All analyses will be conducted using SAS, version 9.3 (SAS Institute, Inc., Cary, NC). Tests with a p value of ≤0.05 are considered to be statistically significant.

All participating centers received approval from their respective institutional review boards for participation in the SCOPE Collaborative.

Discussion

End stage renal disease is a rare condition in childhood, with an average annual incidence of between 7 and 16 per million age-related population and a prevalent pediatric dialysis population in the USA of slightly more than 2,000 patients [1, 2, 4]. Collaborative efforts are therefore required to define and improve the care provided to pediatric ESRD patients. Fortunately, several regional, national, and international pediatric nephrology collaborative organizations and registries have been providing robust and important information on the care of children with ESRD for decades. Data from these efforts have supported the development of national and international treatment guidelines and provided preliminary data for collaborative prospective clinical trials.

The SCOPE Collaborative has harnessed the power of these collaborative networks to extend the Association’s highly successful Quality Transformation Network to pediatric ESRD. In it’s first QTN effort, SCOPE seeks to increase implementation of current best-care practices targeted to the PD catheter and thereby reduce PD catheter-associated infections. If successful, the SCOPE Collaborative will dramatically improve the care of pediatric CPD patients by reducing not only infection, but also the sequelae of those infections, including hospitalization, membrane failure, and death. The potential of this effort to improve the lives of pediatric CPD patients is paramount; however, as with the Association’s other QTN efforts, the SCOPE Collaborative also has the potential to significantly reduce healthcare cost. It is currently estimated that the QTN’s Pediatric Intensive Care Unit central line-associated blood-stream infection (CLABSI) Collaborative and its Hematology/Oncology CLABSI Collaborative have saved more than 600 lives and over $170 million [9].

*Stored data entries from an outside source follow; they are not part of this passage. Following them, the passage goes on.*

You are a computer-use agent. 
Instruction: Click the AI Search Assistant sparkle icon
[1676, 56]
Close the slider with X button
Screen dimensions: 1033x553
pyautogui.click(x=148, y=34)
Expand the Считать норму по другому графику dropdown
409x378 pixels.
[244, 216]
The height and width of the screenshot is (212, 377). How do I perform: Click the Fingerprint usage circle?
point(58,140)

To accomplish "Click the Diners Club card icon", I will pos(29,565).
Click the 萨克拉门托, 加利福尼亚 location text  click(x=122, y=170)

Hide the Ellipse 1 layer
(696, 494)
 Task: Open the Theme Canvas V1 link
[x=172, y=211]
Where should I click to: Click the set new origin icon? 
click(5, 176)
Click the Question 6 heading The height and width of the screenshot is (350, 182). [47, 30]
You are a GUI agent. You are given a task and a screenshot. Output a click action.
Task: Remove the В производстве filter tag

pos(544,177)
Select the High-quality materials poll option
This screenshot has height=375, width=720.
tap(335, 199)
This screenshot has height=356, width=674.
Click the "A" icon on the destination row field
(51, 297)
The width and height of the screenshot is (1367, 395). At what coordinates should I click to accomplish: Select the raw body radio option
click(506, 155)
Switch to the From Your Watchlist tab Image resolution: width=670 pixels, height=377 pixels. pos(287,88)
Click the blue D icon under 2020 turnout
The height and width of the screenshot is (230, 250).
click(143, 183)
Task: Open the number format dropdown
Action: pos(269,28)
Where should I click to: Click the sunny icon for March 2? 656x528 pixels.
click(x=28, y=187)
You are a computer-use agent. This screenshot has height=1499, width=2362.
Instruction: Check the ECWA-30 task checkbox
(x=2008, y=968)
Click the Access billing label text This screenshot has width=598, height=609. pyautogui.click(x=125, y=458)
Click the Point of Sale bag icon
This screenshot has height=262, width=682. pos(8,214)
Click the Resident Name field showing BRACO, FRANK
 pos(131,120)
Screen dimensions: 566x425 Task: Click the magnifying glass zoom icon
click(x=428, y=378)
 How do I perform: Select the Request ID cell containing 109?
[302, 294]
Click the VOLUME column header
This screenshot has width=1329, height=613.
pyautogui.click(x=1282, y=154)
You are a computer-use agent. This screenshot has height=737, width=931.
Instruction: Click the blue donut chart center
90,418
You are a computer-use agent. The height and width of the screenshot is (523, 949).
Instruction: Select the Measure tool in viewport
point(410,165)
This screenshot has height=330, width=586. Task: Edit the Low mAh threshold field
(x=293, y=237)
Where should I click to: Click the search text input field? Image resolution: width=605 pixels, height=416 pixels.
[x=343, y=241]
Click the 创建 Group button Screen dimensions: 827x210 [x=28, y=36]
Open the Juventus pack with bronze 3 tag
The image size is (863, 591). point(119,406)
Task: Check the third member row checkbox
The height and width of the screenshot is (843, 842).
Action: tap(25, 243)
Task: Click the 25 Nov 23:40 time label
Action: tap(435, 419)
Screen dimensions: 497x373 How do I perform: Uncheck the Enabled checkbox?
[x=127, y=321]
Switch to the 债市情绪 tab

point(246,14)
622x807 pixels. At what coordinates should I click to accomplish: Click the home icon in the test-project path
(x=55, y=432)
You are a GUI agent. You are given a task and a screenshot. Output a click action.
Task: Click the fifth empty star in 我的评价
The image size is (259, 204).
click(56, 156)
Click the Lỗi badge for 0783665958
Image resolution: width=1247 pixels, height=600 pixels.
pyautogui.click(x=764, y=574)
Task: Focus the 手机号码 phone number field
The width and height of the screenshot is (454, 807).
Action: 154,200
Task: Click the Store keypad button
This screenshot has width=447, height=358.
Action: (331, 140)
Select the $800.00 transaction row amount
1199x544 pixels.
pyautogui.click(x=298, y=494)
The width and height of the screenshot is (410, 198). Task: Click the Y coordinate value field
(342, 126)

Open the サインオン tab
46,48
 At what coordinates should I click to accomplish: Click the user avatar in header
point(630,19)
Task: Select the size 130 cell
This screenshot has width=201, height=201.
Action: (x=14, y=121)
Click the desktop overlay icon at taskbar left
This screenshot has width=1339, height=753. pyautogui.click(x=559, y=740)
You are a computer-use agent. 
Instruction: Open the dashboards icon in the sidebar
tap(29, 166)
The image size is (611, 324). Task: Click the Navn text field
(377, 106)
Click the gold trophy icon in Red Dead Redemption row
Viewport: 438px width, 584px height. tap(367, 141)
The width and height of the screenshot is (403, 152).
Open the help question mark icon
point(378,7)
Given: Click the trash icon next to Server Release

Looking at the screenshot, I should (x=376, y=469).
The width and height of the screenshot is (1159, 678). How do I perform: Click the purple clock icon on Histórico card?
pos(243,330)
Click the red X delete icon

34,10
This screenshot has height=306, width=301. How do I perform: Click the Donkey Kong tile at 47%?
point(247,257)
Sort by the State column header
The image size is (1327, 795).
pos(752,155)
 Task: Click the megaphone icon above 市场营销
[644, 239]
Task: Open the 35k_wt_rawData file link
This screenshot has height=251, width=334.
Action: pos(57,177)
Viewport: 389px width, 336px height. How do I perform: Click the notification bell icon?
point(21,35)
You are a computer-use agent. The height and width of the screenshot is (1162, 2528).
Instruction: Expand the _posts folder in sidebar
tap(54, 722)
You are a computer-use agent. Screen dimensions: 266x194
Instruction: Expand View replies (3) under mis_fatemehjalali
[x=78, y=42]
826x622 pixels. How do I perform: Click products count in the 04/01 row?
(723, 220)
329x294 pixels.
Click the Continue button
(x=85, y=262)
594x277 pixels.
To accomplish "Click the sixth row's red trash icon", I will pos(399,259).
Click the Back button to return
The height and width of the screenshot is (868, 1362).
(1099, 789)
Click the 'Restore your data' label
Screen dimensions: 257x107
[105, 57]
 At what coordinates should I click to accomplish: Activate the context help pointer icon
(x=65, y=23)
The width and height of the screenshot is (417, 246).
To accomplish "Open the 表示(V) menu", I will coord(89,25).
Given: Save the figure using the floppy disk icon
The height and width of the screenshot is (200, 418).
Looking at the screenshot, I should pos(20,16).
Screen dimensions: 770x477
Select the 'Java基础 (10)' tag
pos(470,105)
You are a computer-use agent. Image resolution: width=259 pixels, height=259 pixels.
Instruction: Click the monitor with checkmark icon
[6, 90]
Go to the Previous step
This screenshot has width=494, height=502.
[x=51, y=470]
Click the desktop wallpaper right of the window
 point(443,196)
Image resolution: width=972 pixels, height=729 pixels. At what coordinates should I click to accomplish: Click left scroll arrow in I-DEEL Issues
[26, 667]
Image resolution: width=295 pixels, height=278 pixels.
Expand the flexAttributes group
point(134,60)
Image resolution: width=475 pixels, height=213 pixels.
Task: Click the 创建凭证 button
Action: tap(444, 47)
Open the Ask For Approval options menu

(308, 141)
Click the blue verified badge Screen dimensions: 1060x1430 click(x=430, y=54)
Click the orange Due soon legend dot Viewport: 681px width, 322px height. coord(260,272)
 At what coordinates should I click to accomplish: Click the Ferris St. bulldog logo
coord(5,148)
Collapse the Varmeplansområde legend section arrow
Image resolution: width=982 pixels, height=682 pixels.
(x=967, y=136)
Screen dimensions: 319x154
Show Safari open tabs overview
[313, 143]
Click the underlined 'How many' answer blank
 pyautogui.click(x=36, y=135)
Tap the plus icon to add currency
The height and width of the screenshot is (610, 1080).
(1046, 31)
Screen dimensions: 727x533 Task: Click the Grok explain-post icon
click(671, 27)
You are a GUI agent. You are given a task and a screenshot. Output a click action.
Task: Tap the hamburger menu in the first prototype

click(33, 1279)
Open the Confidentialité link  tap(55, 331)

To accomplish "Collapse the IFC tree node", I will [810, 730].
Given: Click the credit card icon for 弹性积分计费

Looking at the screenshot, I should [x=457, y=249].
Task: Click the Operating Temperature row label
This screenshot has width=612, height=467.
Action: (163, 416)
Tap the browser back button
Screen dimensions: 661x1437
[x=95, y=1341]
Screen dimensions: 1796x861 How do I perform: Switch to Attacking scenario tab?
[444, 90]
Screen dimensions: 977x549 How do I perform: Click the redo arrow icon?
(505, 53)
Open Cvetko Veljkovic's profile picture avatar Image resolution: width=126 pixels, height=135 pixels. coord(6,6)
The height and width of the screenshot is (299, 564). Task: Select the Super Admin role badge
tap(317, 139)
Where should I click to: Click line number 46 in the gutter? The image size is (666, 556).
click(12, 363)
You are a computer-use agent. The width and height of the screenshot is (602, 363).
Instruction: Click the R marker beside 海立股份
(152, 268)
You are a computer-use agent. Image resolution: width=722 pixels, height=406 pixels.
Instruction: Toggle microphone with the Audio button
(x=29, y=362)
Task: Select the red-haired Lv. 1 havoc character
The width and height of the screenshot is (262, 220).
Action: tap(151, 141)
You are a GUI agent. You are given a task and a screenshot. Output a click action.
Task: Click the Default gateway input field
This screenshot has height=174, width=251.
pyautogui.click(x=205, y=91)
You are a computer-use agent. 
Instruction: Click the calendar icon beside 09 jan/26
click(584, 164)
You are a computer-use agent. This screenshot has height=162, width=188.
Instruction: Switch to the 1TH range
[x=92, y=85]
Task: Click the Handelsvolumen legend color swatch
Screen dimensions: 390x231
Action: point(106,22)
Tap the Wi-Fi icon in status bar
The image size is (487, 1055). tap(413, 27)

Although other collaborative efforts to improve the care of ESRD patients exist, the SCOPE Collaborative is uniquely based in rigorous quality improvement methodology. Real-time transparent data entry allows for an ongoing review of progress and sharing of experiences among collaborative participants. The participating center teams are multi-disciplinary, which allows a comprehensive approach that can identify barriers to successful implementation of best-care practices at the patient, provider, clinic, and system level. Another strength of the Collaborative structure is its adaptability. Although the best-care practices included in the Bundles are based on evidence-based guidelines where those data exist, many are based on expert opinion. The SCOPE Collaborative provides a platform to test whether these practices, when implemented consistently, can impact infection rates. That is, do they truly reflect best-care practices? In addition, through the collection of data on care practices that are not included in the Bundles, patient-specific data, and detailed data on the infection episodes, the SCOPE Collaborative will allow the identification of other potentially modifiable factors or practices that may impact the risk for PD catheter-related infection. Because current best practices will be standardly implemented across the collaborative, the SCOPE Collaborative will also provide an ideal platform for testing new interventions aimed at reducing infections in a randomized, controlled fashion. Thus, although the primary aim of SCOPE is to reduce PD catheter-associated infection rates among the children cared for at participating centers, the Collaborative structure allows for the refinement of current practices and the development of truly evidence-based best-care practices. Finally, while SCOPE’s initial focus is the reduction of PD catheter-associated infections, a broader aim is to develop a platform that can test and define best-care practices in all aspects of pediatric ESRD care.